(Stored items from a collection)
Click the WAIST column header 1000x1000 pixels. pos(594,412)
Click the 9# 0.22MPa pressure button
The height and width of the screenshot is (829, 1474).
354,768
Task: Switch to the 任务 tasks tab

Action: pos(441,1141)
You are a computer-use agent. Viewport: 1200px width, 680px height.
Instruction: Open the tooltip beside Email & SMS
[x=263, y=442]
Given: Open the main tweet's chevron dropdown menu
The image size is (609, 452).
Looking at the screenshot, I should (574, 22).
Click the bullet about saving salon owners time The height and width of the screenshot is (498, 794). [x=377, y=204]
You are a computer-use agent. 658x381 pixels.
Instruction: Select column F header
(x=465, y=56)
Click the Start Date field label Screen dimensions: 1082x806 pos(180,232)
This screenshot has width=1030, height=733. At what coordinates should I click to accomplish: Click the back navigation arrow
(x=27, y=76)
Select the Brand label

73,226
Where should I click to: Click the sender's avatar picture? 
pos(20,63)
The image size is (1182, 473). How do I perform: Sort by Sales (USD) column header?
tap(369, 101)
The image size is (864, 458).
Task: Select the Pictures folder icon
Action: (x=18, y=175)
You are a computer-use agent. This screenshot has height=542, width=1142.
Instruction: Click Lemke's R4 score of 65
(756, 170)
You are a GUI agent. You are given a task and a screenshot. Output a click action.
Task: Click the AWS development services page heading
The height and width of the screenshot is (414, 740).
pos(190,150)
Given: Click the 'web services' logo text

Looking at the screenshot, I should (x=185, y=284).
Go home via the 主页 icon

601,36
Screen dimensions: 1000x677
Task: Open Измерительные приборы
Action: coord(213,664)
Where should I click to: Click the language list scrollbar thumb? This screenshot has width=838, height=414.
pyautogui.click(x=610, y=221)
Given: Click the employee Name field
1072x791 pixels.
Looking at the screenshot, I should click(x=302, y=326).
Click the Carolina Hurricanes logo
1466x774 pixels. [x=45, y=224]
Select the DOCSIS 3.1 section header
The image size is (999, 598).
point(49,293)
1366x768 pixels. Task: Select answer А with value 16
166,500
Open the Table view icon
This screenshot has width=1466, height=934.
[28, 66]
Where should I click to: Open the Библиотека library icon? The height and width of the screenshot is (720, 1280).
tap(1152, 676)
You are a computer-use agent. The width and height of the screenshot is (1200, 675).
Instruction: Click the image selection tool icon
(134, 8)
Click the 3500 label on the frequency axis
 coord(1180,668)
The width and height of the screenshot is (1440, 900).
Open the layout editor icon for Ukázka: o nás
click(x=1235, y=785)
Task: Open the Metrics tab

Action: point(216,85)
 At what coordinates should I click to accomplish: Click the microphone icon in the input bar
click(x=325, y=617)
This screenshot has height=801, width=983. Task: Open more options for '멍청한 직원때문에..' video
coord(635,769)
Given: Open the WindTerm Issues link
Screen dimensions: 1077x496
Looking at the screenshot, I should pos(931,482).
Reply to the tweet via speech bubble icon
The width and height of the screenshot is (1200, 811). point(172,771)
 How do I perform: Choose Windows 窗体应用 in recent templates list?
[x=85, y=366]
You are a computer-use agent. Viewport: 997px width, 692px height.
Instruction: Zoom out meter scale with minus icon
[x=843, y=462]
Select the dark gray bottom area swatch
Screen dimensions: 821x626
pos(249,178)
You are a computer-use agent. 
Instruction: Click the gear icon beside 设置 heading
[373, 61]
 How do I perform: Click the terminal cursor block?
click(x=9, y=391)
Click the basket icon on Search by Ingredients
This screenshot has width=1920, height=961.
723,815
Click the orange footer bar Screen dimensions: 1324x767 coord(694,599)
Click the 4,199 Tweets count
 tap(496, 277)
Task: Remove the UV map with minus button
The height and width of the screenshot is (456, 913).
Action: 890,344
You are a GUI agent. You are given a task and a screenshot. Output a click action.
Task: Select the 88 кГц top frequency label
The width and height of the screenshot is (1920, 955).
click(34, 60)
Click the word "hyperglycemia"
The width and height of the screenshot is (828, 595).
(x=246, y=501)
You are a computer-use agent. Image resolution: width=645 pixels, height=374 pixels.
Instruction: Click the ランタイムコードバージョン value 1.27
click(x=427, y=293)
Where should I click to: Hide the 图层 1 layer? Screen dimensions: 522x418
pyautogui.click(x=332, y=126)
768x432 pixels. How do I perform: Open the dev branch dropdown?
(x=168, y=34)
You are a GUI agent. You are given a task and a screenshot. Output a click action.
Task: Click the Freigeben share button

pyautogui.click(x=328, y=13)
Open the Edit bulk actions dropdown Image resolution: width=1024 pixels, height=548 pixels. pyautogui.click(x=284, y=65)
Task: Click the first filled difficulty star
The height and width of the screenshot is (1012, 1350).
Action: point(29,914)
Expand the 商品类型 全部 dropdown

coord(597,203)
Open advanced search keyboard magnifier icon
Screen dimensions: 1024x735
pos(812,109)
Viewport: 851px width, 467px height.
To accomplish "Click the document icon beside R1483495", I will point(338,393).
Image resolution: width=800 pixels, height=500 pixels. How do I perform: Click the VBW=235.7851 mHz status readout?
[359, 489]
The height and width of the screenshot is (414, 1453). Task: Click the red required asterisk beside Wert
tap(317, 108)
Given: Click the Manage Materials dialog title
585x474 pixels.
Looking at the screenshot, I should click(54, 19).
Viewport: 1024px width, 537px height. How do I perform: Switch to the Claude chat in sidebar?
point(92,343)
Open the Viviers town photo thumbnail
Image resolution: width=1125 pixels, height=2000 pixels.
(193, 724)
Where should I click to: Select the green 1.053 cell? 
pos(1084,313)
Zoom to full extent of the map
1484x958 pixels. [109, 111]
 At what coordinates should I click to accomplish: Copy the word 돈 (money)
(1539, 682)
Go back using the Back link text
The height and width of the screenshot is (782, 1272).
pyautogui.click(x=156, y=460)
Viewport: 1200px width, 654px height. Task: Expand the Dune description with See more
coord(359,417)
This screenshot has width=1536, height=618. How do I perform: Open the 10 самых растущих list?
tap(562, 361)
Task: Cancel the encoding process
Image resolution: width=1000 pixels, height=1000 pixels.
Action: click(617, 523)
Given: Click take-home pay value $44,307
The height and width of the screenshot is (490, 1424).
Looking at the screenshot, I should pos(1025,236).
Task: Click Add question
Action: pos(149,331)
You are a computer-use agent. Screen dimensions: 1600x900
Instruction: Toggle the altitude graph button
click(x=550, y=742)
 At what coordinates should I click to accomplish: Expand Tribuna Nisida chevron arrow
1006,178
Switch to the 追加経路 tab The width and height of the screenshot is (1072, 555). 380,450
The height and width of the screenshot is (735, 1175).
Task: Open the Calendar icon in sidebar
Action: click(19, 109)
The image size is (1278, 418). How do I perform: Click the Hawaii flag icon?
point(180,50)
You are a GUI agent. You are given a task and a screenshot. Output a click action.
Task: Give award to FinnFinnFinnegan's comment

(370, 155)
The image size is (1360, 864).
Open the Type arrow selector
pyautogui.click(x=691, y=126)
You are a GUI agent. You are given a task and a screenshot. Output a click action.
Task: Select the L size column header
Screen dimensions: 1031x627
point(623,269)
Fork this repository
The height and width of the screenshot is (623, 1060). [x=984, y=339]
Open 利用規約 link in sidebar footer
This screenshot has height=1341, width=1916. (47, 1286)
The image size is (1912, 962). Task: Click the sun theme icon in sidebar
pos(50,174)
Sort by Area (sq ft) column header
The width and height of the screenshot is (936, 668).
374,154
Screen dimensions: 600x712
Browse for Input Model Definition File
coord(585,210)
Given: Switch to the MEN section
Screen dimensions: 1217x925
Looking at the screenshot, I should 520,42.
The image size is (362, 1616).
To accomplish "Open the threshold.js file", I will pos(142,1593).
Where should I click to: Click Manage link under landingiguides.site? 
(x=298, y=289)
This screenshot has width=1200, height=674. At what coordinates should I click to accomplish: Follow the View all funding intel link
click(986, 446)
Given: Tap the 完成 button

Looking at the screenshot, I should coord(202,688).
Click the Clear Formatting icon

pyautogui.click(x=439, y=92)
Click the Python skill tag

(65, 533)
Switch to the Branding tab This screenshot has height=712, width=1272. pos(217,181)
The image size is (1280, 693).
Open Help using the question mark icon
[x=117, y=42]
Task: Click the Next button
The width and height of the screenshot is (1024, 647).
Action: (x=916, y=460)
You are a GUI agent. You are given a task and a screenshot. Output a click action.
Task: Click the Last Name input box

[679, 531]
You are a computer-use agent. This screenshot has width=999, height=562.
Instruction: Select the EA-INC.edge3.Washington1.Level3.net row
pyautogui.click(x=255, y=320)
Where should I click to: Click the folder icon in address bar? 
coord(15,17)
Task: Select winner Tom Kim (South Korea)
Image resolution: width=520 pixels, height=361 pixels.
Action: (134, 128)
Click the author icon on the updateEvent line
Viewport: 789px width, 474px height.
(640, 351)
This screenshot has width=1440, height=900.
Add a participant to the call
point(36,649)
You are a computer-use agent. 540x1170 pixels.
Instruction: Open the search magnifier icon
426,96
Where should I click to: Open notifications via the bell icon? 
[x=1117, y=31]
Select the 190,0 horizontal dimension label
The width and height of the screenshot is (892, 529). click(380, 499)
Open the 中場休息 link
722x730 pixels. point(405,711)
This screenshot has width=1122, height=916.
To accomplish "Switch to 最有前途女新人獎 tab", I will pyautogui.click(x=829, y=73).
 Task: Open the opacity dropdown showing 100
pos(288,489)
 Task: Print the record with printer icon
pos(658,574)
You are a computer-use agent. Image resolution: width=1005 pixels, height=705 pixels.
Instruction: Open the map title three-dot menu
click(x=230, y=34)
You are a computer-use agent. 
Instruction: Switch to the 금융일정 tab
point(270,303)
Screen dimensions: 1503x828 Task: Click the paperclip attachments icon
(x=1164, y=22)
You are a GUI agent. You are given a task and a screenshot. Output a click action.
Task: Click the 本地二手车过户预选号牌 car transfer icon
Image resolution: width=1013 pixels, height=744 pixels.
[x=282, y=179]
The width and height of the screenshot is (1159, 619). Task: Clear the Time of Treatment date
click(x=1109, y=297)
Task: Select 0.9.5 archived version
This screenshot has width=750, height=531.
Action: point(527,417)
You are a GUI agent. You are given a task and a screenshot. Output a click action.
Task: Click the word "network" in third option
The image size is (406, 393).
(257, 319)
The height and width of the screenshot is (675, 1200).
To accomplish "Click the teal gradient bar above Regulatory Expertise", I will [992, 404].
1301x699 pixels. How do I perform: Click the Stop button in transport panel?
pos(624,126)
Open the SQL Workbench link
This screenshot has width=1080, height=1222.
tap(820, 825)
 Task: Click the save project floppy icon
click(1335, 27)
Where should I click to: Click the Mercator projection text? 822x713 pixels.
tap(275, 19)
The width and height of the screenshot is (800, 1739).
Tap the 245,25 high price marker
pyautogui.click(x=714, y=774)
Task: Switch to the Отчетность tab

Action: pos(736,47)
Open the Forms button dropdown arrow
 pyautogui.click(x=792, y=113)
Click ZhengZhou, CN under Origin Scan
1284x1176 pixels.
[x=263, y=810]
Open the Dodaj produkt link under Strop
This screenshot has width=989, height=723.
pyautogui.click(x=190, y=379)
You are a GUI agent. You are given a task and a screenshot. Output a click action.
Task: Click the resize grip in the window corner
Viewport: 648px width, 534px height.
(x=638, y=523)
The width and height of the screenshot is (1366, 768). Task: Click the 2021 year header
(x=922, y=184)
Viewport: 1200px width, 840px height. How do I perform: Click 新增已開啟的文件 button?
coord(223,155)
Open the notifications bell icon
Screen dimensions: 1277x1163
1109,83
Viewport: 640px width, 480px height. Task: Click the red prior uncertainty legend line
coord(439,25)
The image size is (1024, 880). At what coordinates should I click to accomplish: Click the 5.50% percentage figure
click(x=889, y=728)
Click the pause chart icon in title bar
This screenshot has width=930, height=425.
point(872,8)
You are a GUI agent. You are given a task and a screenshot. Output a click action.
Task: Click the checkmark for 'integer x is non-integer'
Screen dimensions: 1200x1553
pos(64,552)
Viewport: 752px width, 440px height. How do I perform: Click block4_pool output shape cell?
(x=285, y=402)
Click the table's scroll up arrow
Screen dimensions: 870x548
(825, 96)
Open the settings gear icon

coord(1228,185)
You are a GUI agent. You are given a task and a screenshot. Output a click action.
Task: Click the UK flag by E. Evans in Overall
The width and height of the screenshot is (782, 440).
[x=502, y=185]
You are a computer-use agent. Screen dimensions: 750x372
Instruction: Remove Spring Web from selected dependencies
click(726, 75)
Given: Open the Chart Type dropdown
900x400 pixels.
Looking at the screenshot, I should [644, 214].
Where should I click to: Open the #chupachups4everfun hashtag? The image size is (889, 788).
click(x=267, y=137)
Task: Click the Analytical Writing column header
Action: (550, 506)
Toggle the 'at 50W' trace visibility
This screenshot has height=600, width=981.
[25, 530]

What you have to do: Across all the records, find the lines containing the word "field" and reproduce each one.

Result:
Click the Start Date field label Screen dimensions: 1082x806 pos(180,232)
Given: Click the employee Name field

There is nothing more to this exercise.